イエスが弟子という形で仲間を得たことを知り、いまでも私たちがイエスから「わたしについて来なさい」と弟子になることへ招かれていることを聞く。
弟子となった4人が、仕事も家族も手放して従ったことは素晴らしいことである。しかし、イエスに従えばそれなりのメリットがあると期待したから従ったと言うこともできる。後に「この通り、私たちは何もかも捨ててあなたに従って参りました。では、私たちは何をいただけるのでしょうか」(マタイ19:27)と語ったように。それゆえ、イエスが捕らえられた時に、彼らは逃げた。しかし、復活のキリストとの出会いが自分の救いを願っていた信仰者から、他者の救いを願い働く弟子へと変える。人間を取る漁師とは他者の救いのために祈り歩む人のことである。
・イエスは2組の漁師に対して、「ご覧になった」(16節)、「ご覧になると」(19節)と、まずその眼差しを向けている。
そして、「言われた」(19節)、「お呼びになった」(20節)と声をかける。それぞれのイエスの働きかけがあり、初めて「従った」(18節)、「ついて行った」(20節)という漁師たちの決断と行動が導かれる。
・最初の弟子となった4名の名前の意味は、シモン(神は聞かれた)、アンデレ(男らしい人)、ヤコブ(かかとを握る者)、ヨハネ(主、恵みたまえり)である。
イエスさまは湖で働く漁師さんに声をかけて、仲間をつくりました。仲間たちは弟子と呼ばれイエスさまと一緒に過ごし、その話されることを聞きました。また病気や苦しみを抱える人がイエスさまによって元気にされるのを見ました。そしてやがてイエスさまを真似して話しをし、働く人になりました。
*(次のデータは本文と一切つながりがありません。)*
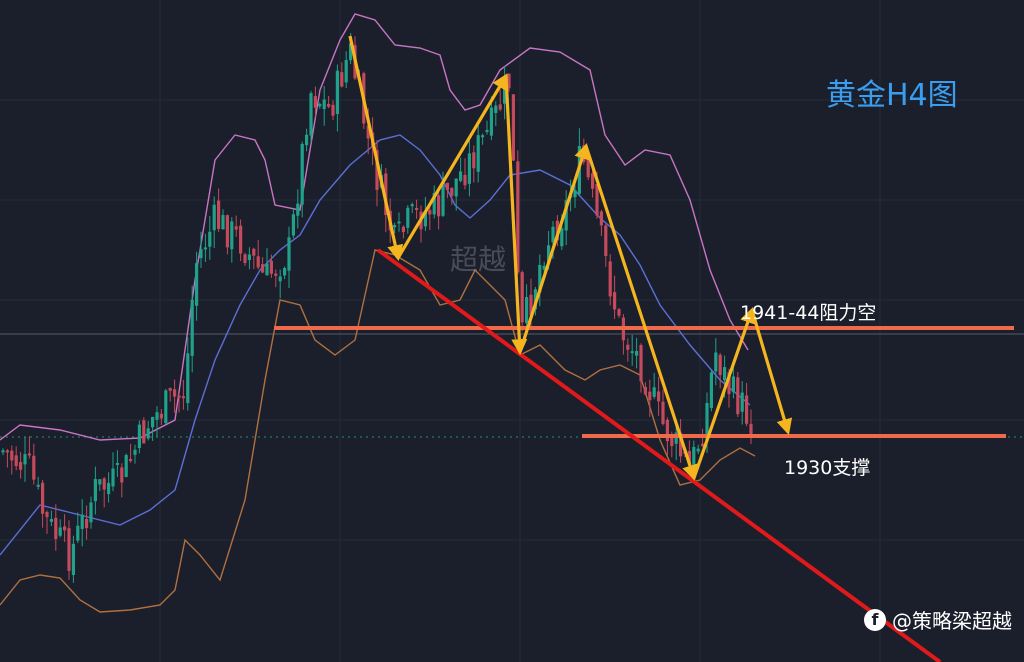  Describe the element at coordinates (892, 96) in the screenshot. I see `chart-title: 黄金H4图` at that location.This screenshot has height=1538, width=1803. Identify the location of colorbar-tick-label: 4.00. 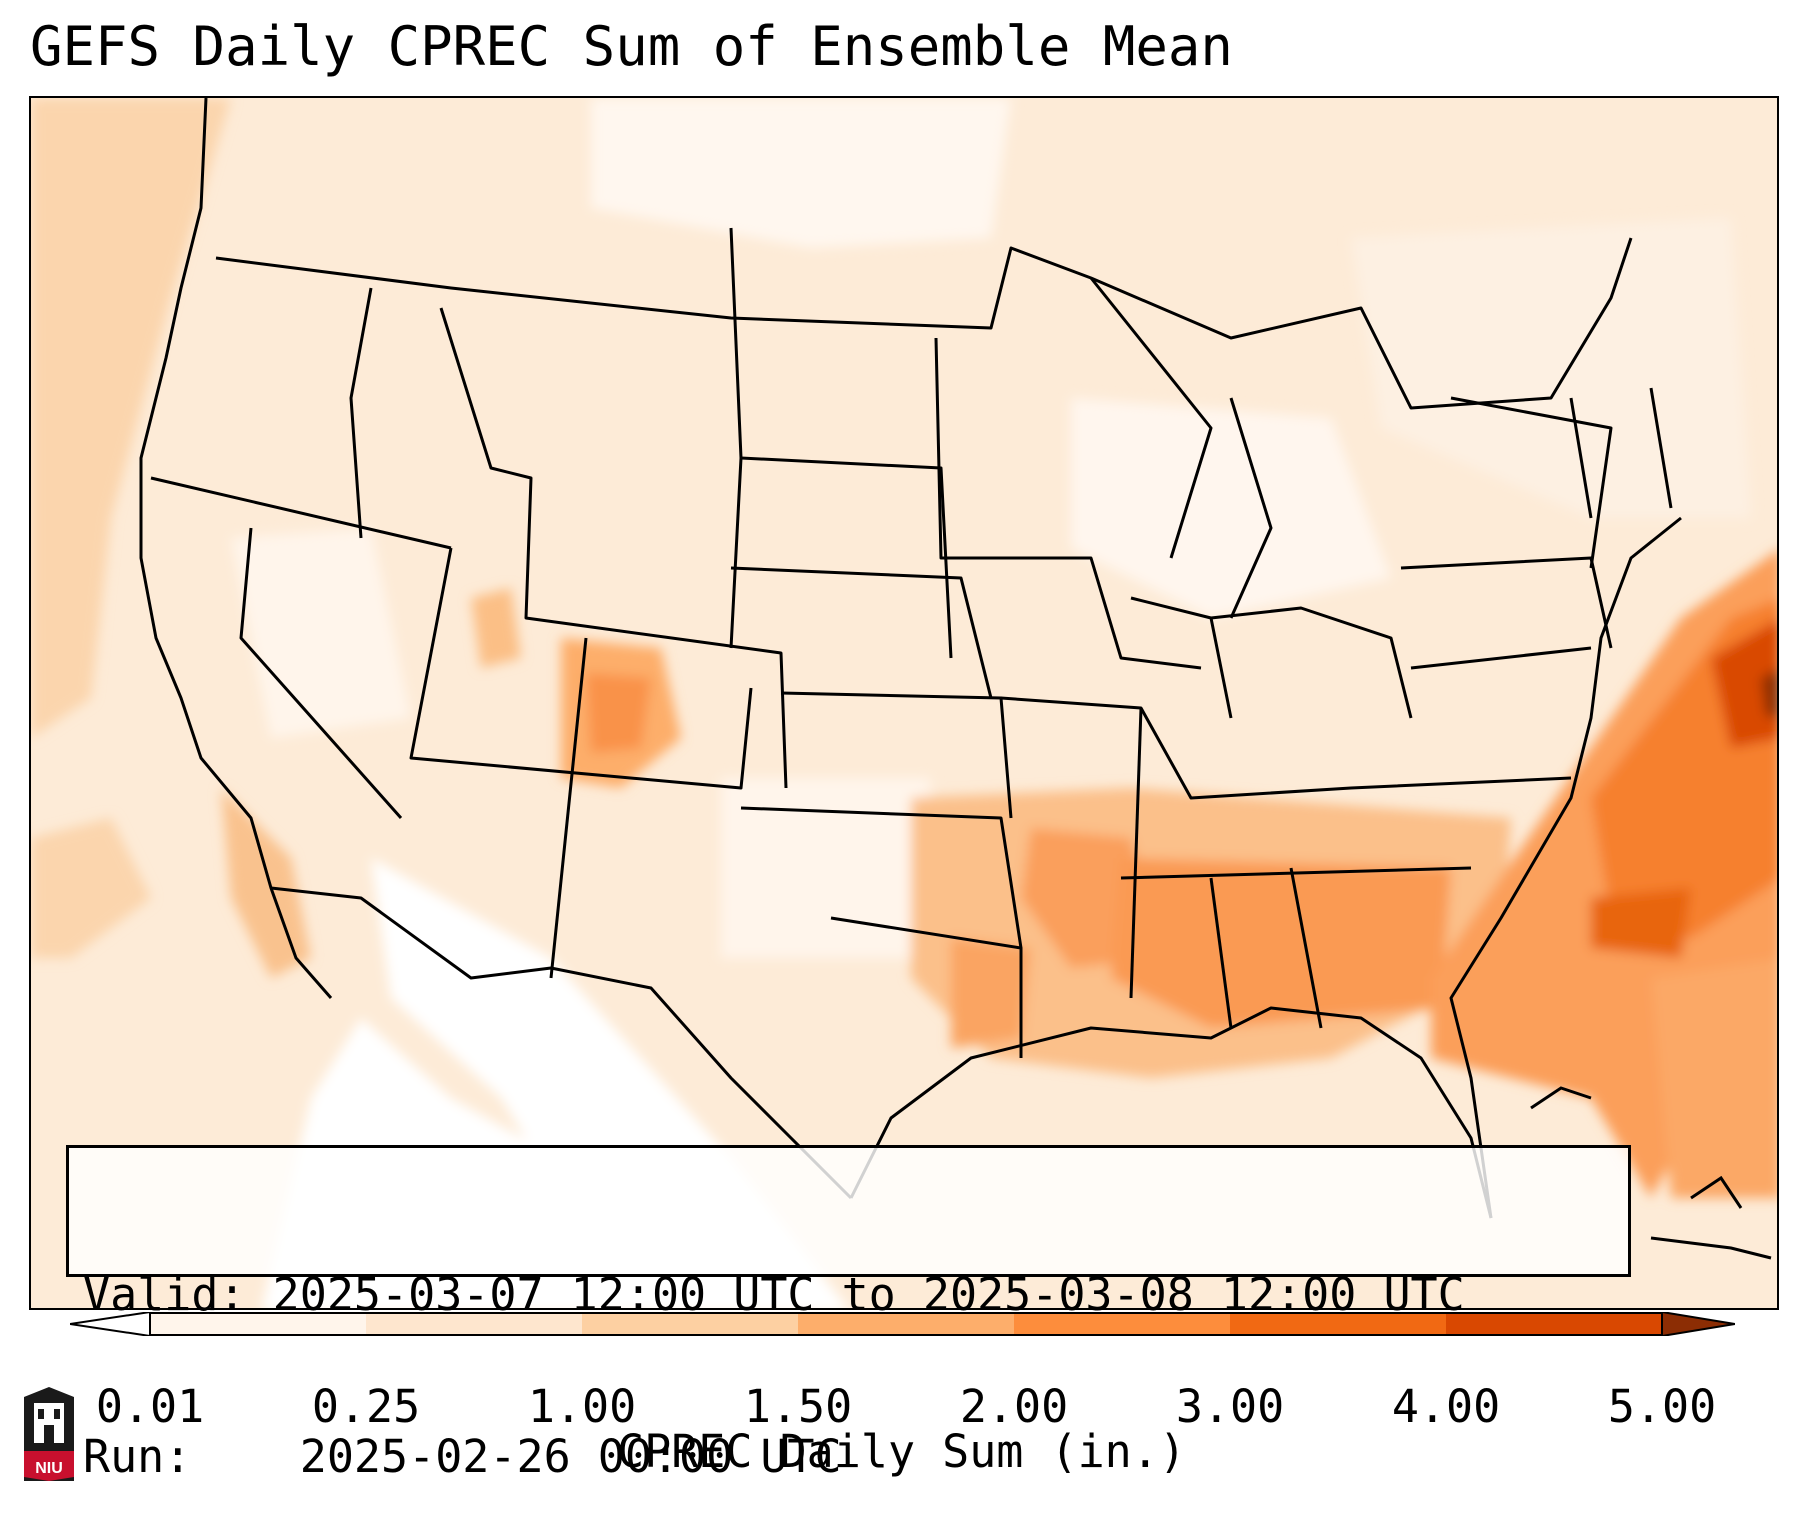
(1446, 1406).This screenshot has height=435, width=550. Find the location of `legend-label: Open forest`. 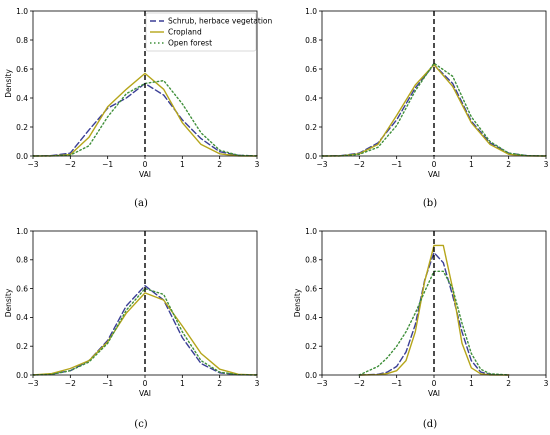

legend-label: Open forest is located at coordinates (190, 44).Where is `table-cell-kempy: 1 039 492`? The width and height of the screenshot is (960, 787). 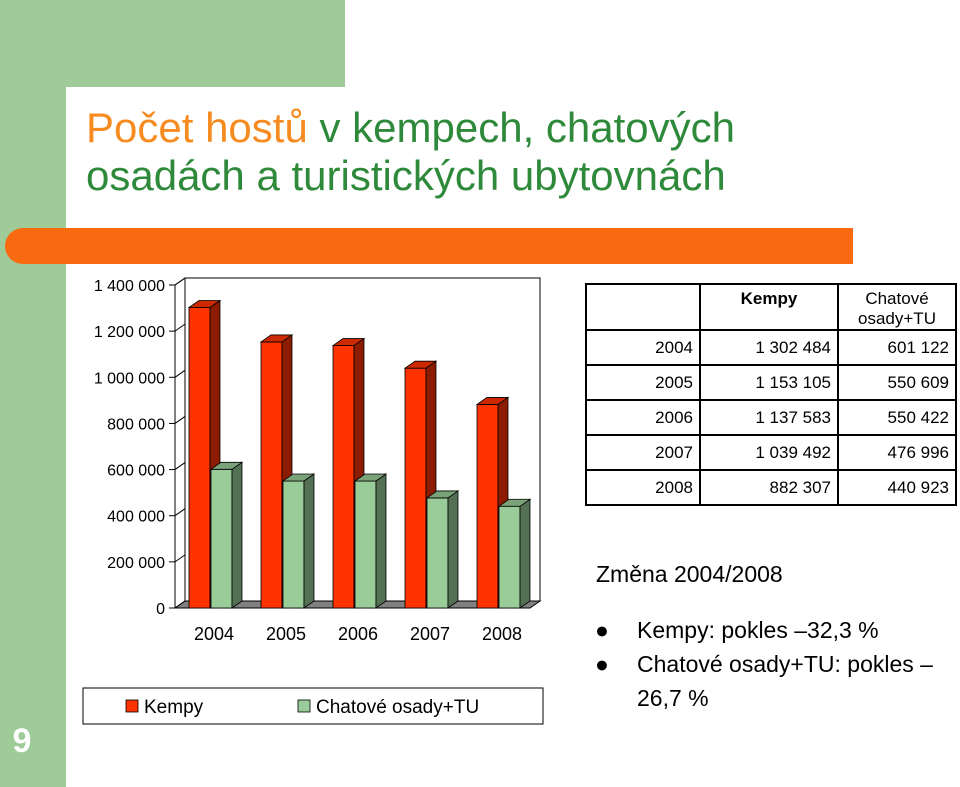 table-cell-kempy: 1 039 492 is located at coordinates (769, 452).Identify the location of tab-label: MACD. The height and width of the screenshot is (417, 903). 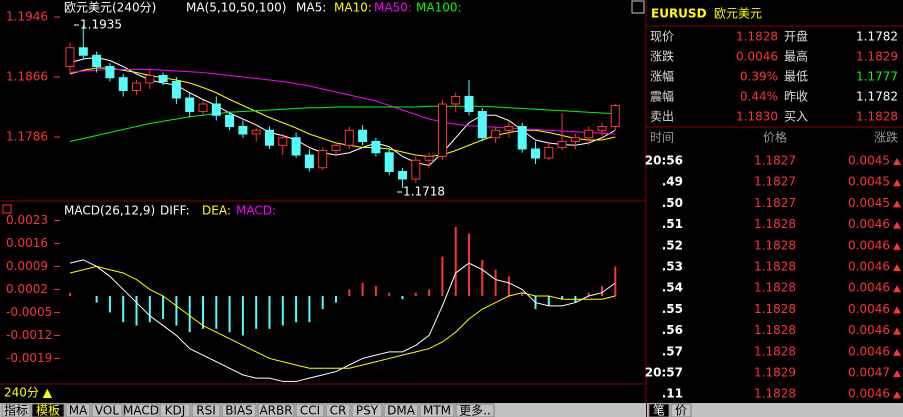
(141, 410).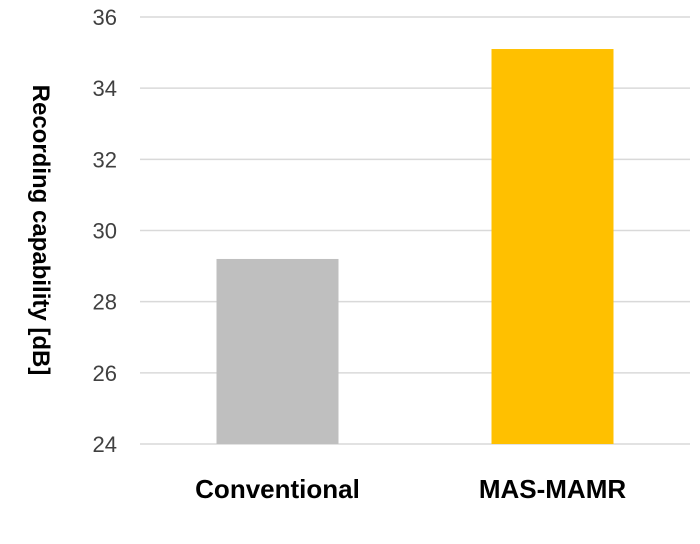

宮沢賢治さんの「雨ニモマケズ」という詩を知っていますか。「雨にも負けず、風にも負けず」と始まる詩はこう続いて結ばれます。「東に病気の子どもあれば 行って看病してやり 西に疲れた母あれば 行ってその稲の束を負い 南に死にそうな人あれば 行ってこわがらなくてもいいと言い 北に喧嘩や訴訟があれば つまらないからやめろと言い 日照りのときは涙を流し 寒さの夏はおろおろ歩き みんなにでくのぼうと呼ばれ 褒められもせず 苦にもされず そういう者に 私はなりたい」。
この「そういう者」にはモデルがいるそうです。その人、宗次郎さんは小学校の先生をしていましたが、イエスさまを信じていたことで意地悪をされ先生を辞めさせられてしまいます。さらに娘さんも意地悪をされて9歳で亡くなるという悲しみを味わいます。それでもイエスさまを信じることやめないで、町のためにボランティアをし、仕事の帰りには病気の人を見舞いました。宗次郎さんはイエスさまがしたように語り、イエスがしたように生きたのです。その姿に心を動かされて「そういう者に私はなりたい」という詩が生まれたそうなので、この詩にはイエスさまの姿があるのだなと読むたびに思います。
イエスさまに呼ばれた漁師たちは「すぐに」網を捨て従いましたが、大切な家族や仕事をそのまま投げ出すなんて簡単にできることではありません。また宗次郎さんのイエスさまを信じる姿に心を動かされて「そういう者」になりたいと考えたとしても、自分にはとてもできないと諦めてしまいそうになります。でも、もしなれるとしたら、それは自分がなりたいと思う前にイエスさまの方から「ついてきなさい」と呼んでくださるからです。たくさんの働きができそうだからとか、優しい心の持ち主だからとか、信じる強さがあるからではなくて、イエスさまがそうしたいとあなたを呼ぶからです。
(執筆: 安井宣生牧師)
*讃美歌は”こどもさんびか”(日キ版)より
旧版(1987年版)49番「しゅイエスのひつじ」、改訂版52番「しゅイェスはでしたちを」。
①イエス様に扮したCS担当者が「〇〇さん 私についてきなさい」と子どもの名前を、1人ずつ呼ぶ。
②子どもは「はい、私はイエス様に、ついていきます」と言い、イエス様の後ろにつきます。
③順番に呼んでつながったら、皆で部屋を一周します。
④CS担当者
「いつでもイエス様に呼ばれています。いつでもイエス様についていく私達です。」
・イエスの弟子になるとはどんなことだと思うか話してみよう。
・どうしたら自分は弟子になれると思うか話してみよう。